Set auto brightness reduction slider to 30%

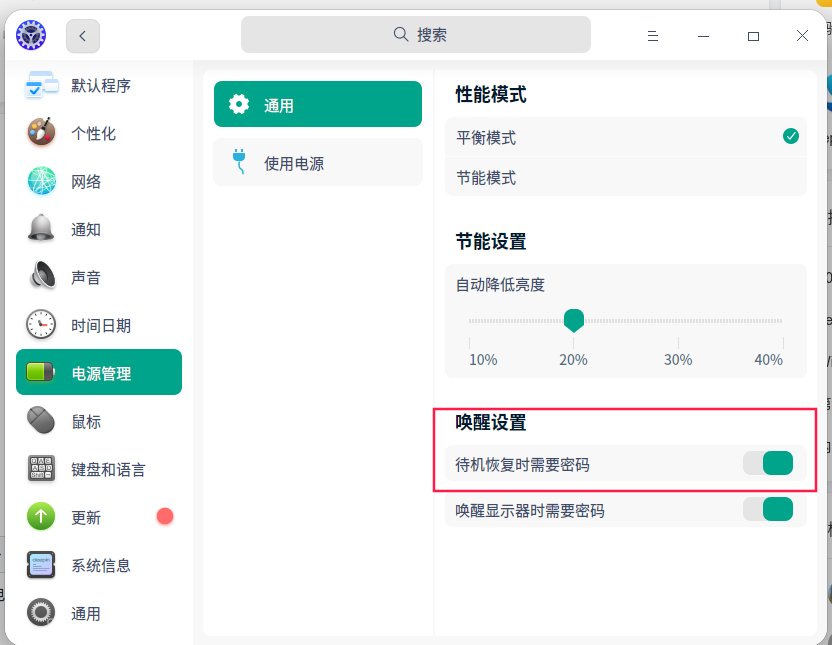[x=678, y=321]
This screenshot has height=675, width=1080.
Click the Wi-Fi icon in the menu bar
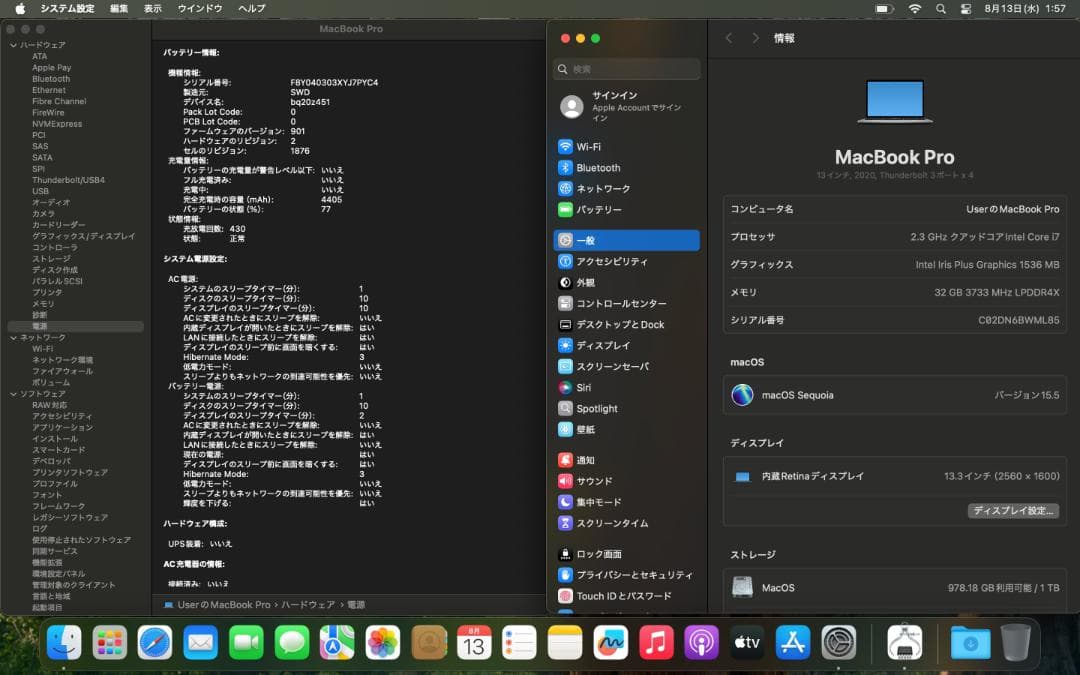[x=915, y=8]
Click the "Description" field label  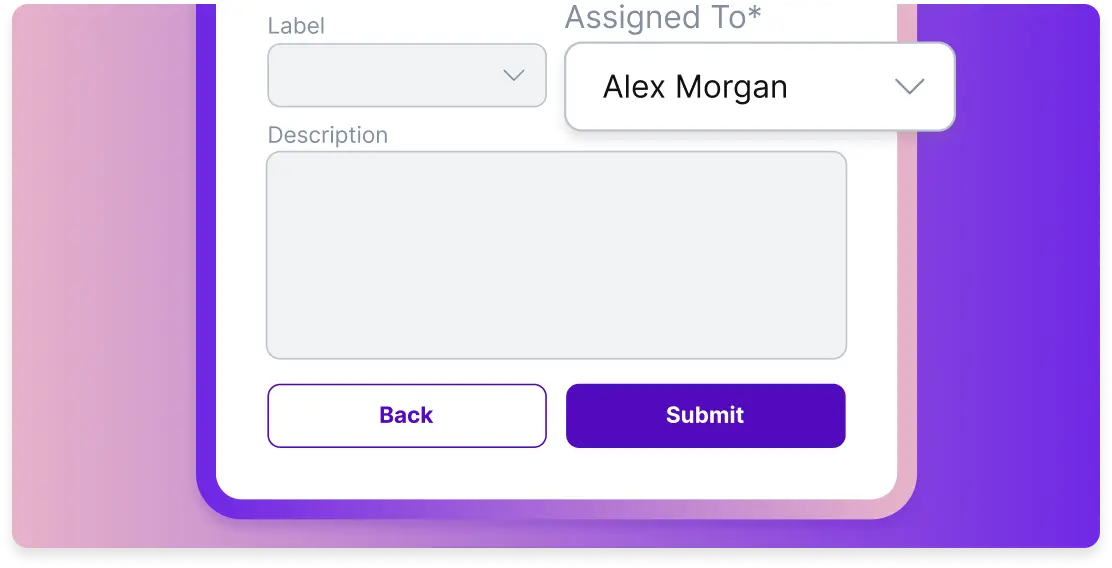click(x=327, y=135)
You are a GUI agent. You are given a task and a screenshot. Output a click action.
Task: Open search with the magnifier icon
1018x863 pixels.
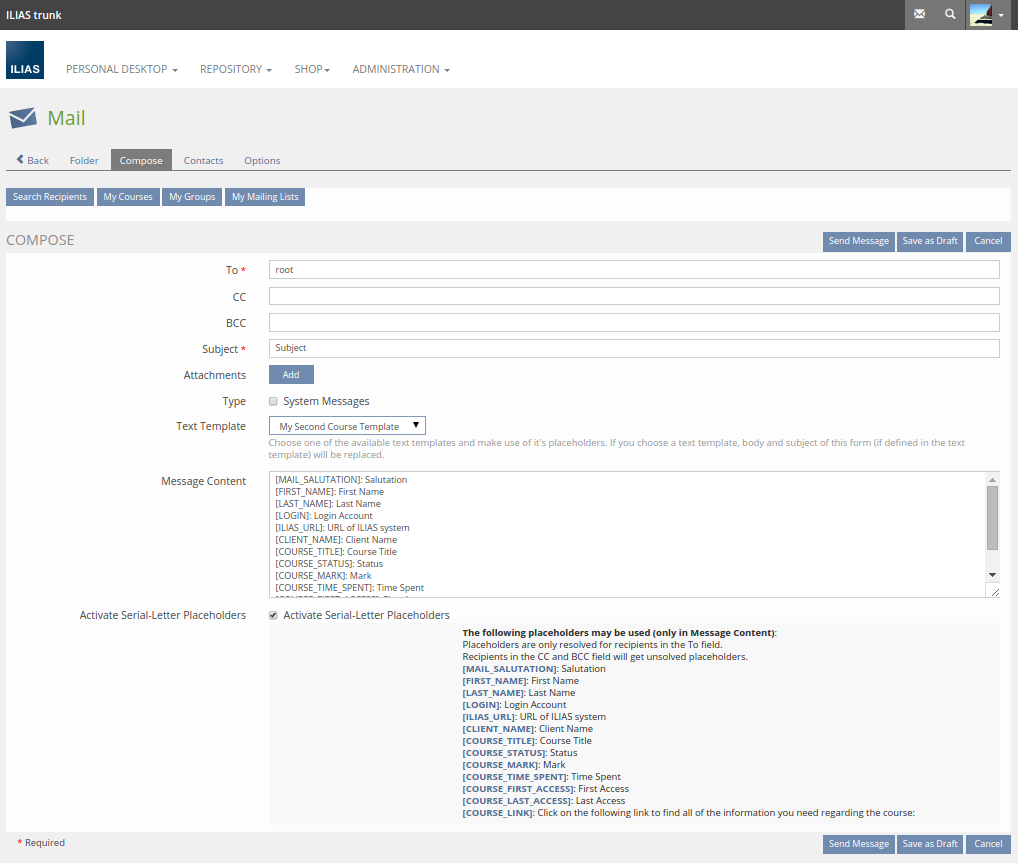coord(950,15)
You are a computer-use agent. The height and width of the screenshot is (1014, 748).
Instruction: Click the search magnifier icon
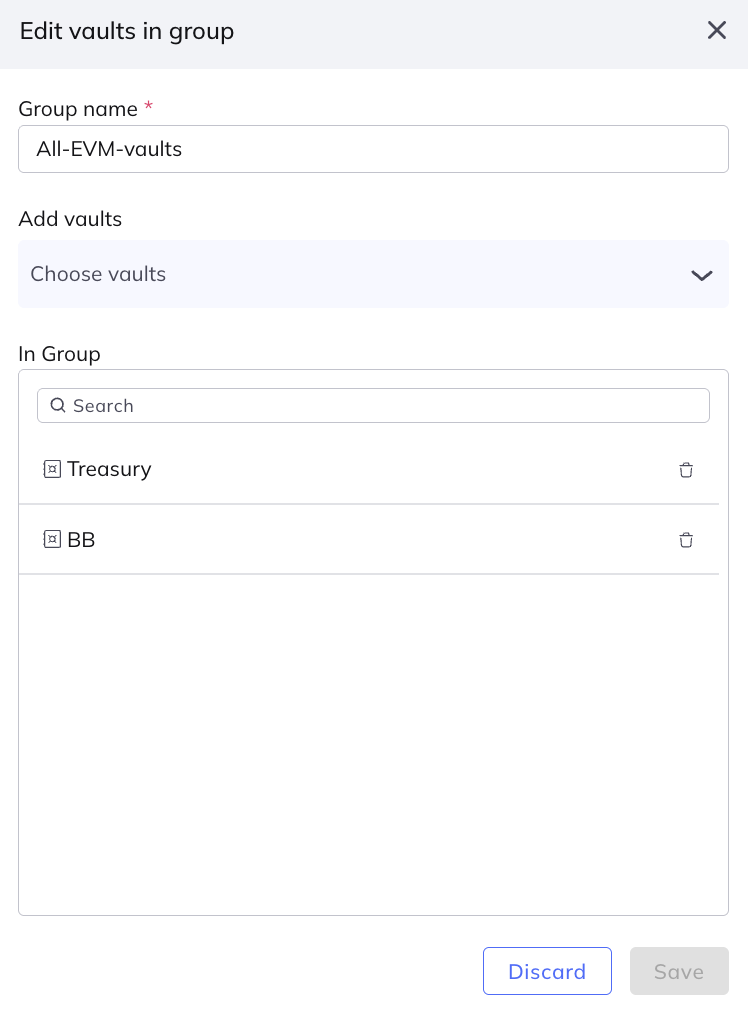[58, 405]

· · ·

● **Instructions for the task**:
Nothing but the lines from the one containing "Task: Open search with the magnifier icon" through the last line of the listing should be copied, each word for word and without pictures.

● **Task output**:
Task: Open search with the magnifier icon
1018x863 pixels.
coord(950,15)
You are a computer-use agent. The height and width of the screenshot is (1014, 748).
Instruction: Click the search magnifier icon
[58, 405]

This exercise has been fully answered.